**GIVEN REQUEST:**
Render the stretch of records from the line containing "Tap the Graph neural network circle" through the line containing "pyautogui.click(x=633, y=443)" as a JSON list of strings, one string per line, with blank lines left out.

++++++

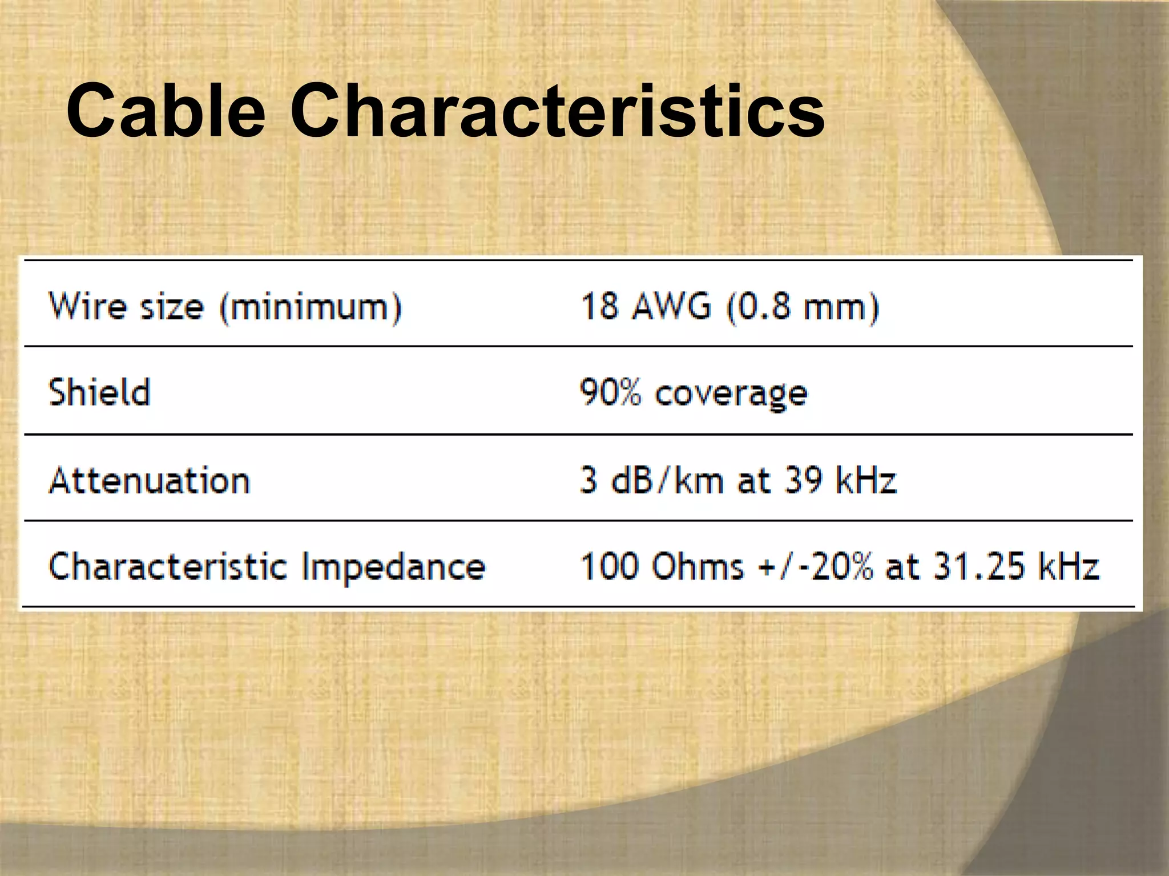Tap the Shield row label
click(100, 393)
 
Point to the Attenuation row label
click(150, 480)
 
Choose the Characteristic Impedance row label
click(267, 567)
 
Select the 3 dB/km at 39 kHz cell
click(738, 480)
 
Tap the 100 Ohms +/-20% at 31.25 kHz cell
click(839, 567)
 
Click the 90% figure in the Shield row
click(610, 393)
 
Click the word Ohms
click(698, 567)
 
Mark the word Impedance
click(393, 568)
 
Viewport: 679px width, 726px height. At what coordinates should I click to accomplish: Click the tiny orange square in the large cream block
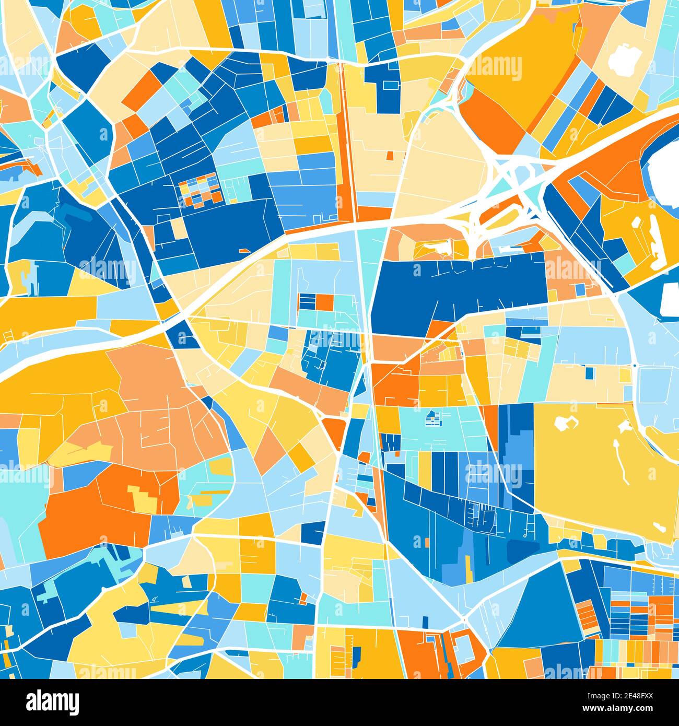pos(390,155)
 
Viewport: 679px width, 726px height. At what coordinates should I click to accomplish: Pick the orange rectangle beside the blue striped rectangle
pos(324,302)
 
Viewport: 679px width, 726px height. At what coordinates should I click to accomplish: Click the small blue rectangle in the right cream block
pos(589,373)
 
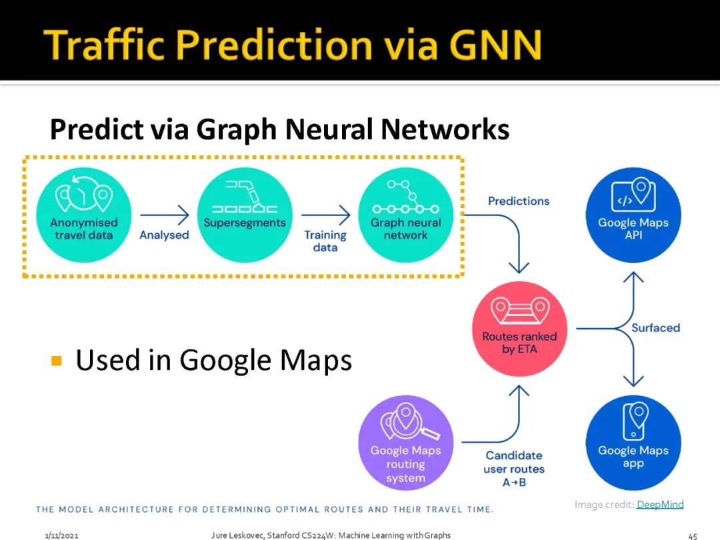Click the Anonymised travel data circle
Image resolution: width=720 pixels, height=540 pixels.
pyautogui.click(x=83, y=214)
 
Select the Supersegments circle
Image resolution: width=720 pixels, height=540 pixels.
pyautogui.click(x=245, y=214)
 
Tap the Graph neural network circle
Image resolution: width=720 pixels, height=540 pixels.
pyautogui.click(x=405, y=214)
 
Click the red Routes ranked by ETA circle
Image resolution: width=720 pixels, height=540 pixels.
pyautogui.click(x=519, y=328)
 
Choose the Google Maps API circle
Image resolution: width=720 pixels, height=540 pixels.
pyautogui.click(x=633, y=215)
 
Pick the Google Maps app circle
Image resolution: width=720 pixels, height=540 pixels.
pyautogui.click(x=633, y=443)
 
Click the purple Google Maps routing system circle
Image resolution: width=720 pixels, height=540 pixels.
pyautogui.click(x=405, y=443)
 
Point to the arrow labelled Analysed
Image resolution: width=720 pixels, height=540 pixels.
pyautogui.click(x=165, y=215)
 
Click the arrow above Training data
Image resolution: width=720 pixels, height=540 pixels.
pyautogui.click(x=325, y=215)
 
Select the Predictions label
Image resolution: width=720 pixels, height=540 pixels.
pyautogui.click(x=519, y=201)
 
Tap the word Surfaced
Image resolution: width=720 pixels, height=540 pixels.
pyautogui.click(x=656, y=328)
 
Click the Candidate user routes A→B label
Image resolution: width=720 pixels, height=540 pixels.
pyautogui.click(x=513, y=469)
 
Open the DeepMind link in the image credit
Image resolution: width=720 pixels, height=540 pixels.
pyautogui.click(x=660, y=505)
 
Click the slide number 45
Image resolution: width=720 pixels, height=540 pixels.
pyautogui.click(x=692, y=535)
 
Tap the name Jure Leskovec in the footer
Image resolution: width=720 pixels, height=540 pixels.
pyautogui.click(x=237, y=535)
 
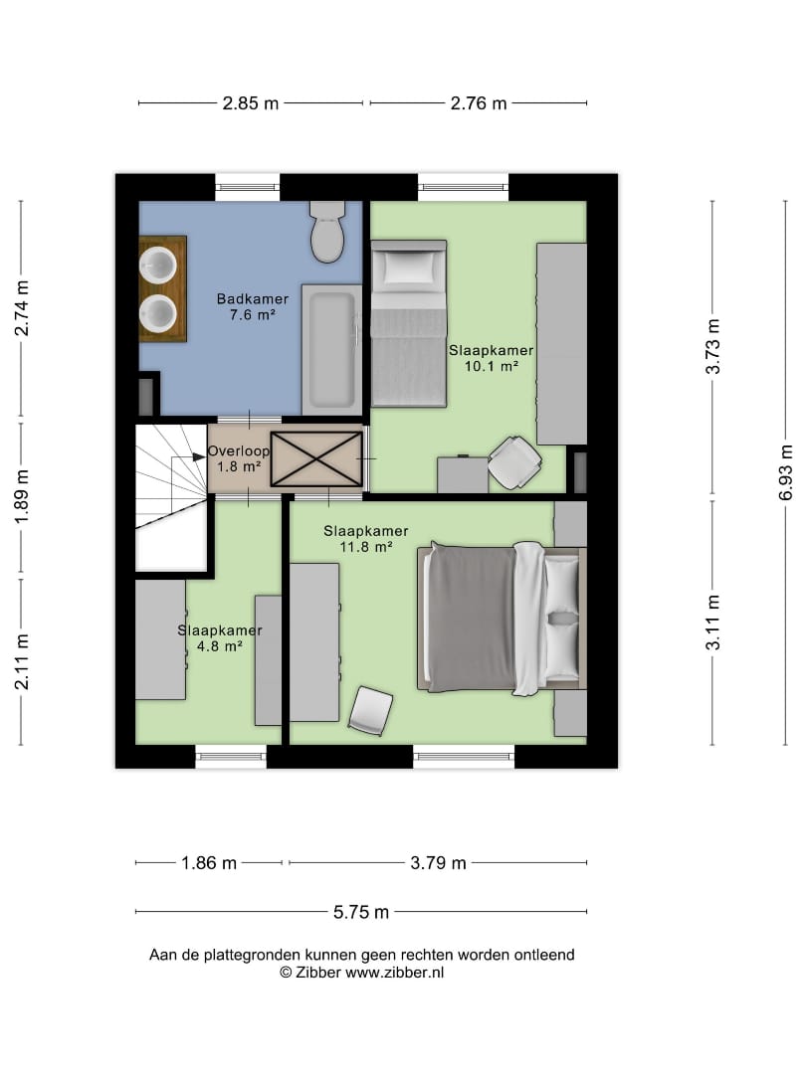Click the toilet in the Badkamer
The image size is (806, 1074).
327,232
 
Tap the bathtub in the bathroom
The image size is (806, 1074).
331,350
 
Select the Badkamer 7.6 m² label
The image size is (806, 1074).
252,307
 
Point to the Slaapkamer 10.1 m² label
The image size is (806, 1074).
491,358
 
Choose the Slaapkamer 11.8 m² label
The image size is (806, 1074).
366,538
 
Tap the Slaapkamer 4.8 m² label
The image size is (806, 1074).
220,637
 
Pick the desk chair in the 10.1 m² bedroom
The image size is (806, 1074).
514,462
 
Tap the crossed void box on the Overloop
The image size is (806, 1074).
316,458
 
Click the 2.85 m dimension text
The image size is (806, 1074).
251,103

++++++

**COMPLETE RESPONSE:**
[
  "Tap the Graph neural network circle",
  "Image resolution: width=720 pixels, height=540 pixels.",
  "pyautogui.click(x=405, y=214)",
  "Click the red Routes ranked by ETA circle",
  "Image resolution: width=720 pixels, height=540 pixels.",
  "pyautogui.click(x=519, y=328)",
  "Choose the Google Maps API circle",
  "Image resolution: width=720 pixels, height=540 pixels.",
  "pyautogui.click(x=633, y=215)",
  "Pick the Google Maps app circle",
  "Image resolution: width=720 pixels, height=540 pixels.",
  "pyautogui.click(x=633, y=443)"
]